● Given records
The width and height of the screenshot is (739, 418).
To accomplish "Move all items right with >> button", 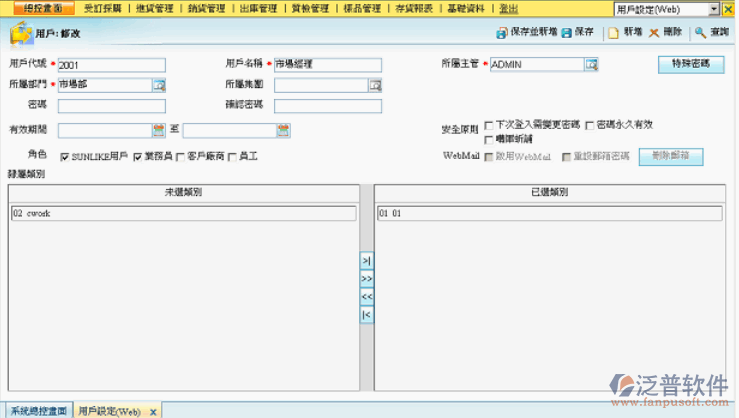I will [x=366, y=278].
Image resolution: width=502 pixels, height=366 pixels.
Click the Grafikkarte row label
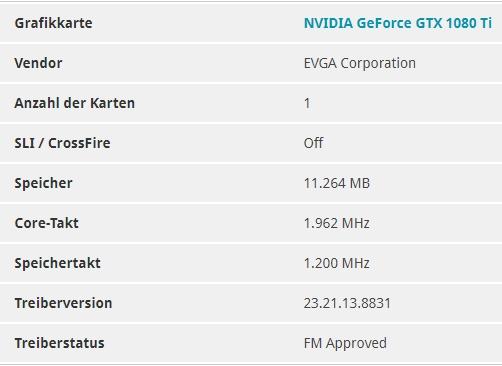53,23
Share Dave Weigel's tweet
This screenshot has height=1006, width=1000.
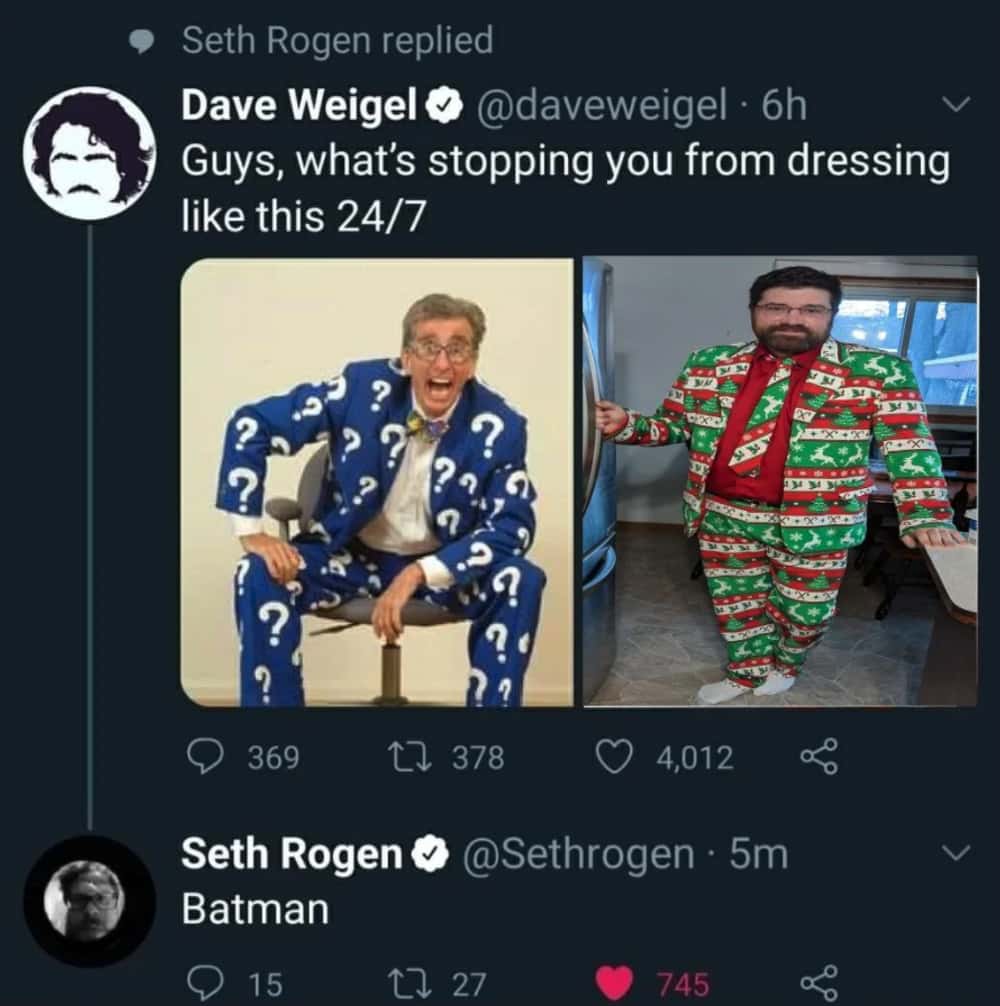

● Your task
Which lines of the items above contain the string "width", with case counting? Pick out each of those lines and copy it.

● Answer to the exercise
The width and height of the screenshot is (739, 418).
Image resolution: width=502 pixels, height=366 pixels.
This screenshot has height=1006, width=1000.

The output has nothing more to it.